▶ Aim of the exercise: An exact copy of every entry below is required, and no picture may appear in it.
(Data for analysis begins)
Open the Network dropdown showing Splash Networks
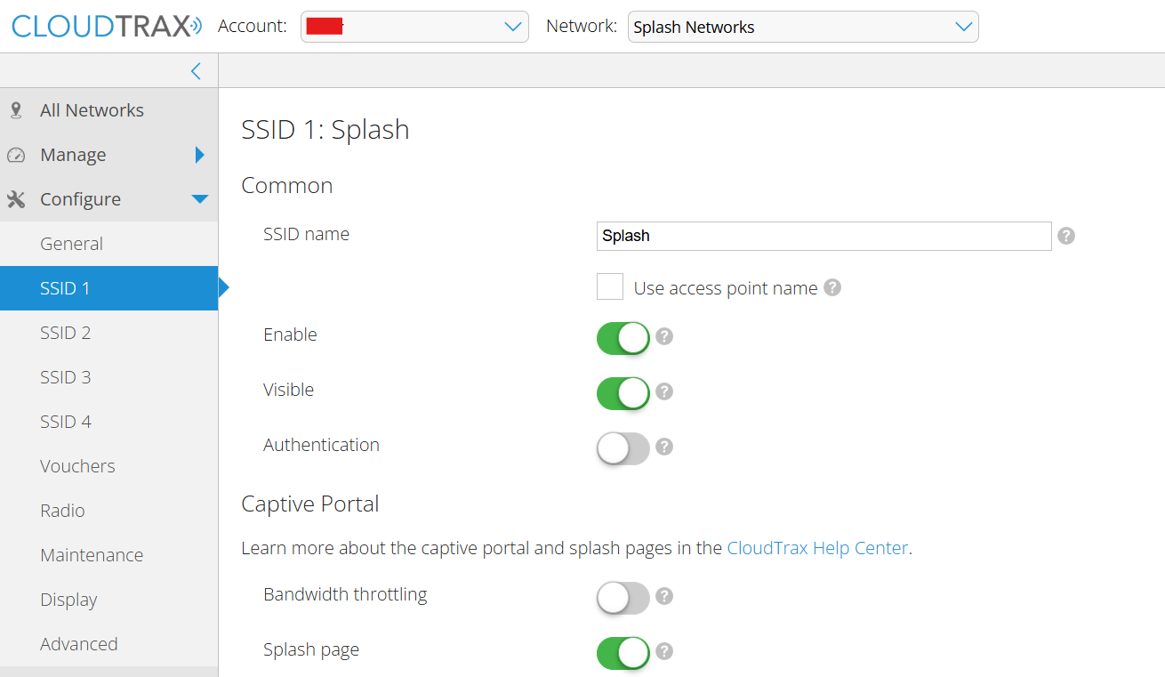The image size is (1165, 677). [x=802, y=27]
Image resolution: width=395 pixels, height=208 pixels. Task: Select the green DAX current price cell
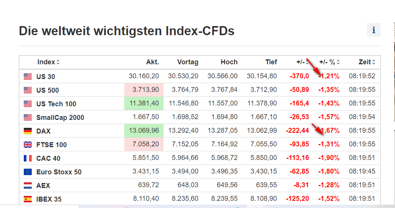(143, 131)
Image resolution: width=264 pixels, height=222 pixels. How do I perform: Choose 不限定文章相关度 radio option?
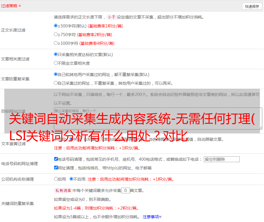tap(56, 63)
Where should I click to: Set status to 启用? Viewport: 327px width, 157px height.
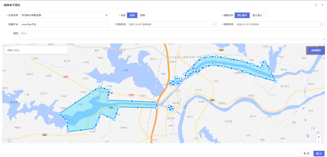coord(132,15)
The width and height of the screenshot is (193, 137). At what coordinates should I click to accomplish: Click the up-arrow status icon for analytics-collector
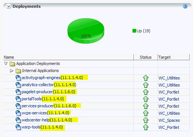146,85
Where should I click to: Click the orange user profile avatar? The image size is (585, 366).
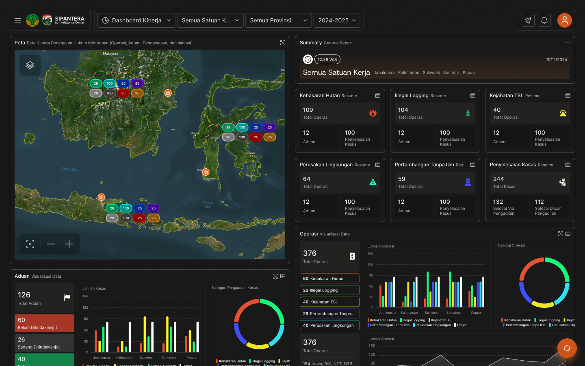tap(565, 20)
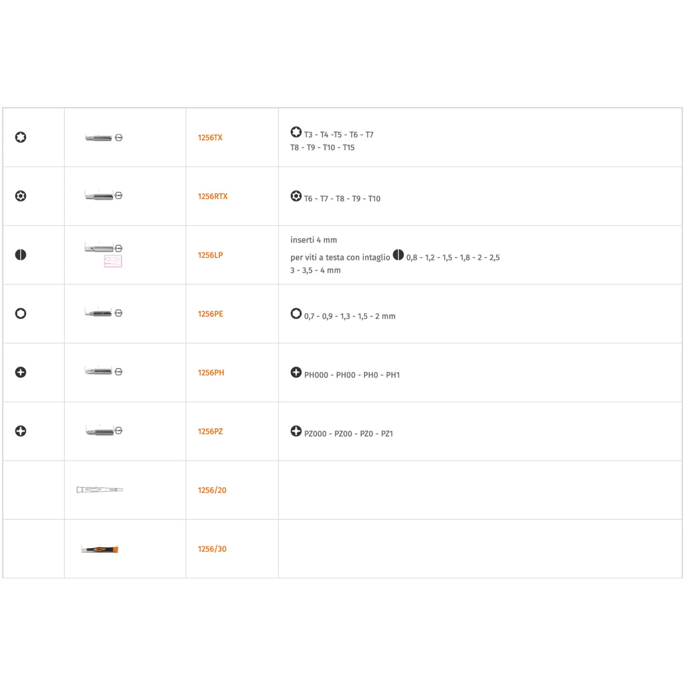
Task: Click the slotted screw head icon in left column
Action: 20,255
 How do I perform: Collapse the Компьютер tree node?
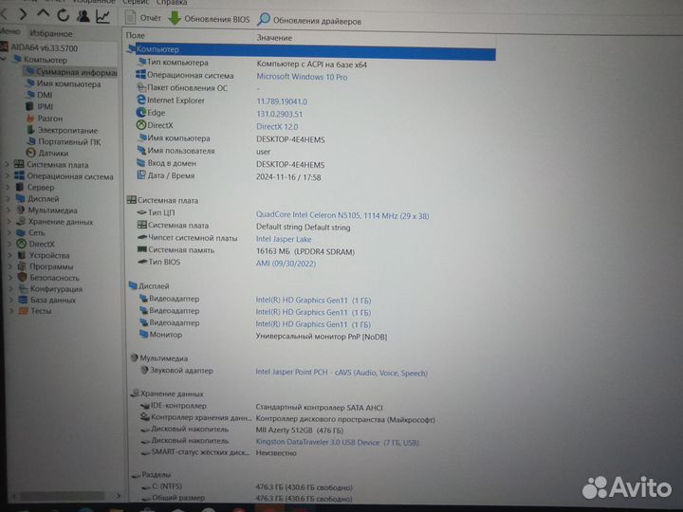point(5,59)
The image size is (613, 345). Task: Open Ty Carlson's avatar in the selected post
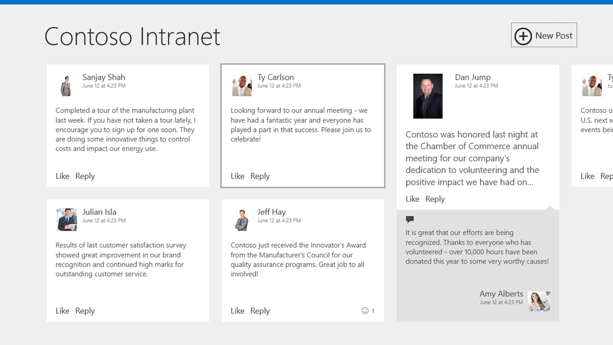point(242,86)
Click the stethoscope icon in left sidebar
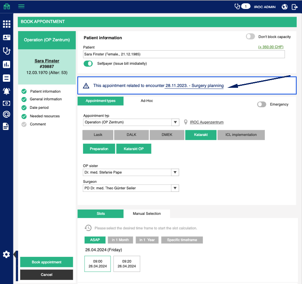Viewport: 302px width, 284px height. tap(6, 51)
(Data for analysis ends)
▶ Task answer:
Open the Network dropdown showing Splash Networks
The image size is (1165, 677). [x=802, y=27]
Image resolution: width=395 pixels, height=208 pixels. Task: Select the green DAX current price cell
(143, 131)
Image resolution: width=264 pixels, height=222 pixels. How do I perform: Choose 不限定文章相关度 radio option?
tap(56, 63)
Where should I click to: Set status to 启用? Viewport: 327px width, 157px height.
coord(132,15)
The width and height of the screenshot is (193, 137). At what coordinates should I click to accomplish: Click the up-arrow status icon for analytics-collector
146,85
Where should I click to: Click the orange user profile avatar? The image size is (585, 366).
tap(565, 20)
Task: Click the slotted screw head icon in left column
Action: 20,255
 How do I perform: Collapse the Компьютер tree node?
point(5,59)
The image size is (613, 345). Task: Open Ty Carlson's avatar in the selected post
point(242,86)
Click the stethoscope icon in left sidebar
Viewport: 302px width, 284px height. tap(6, 51)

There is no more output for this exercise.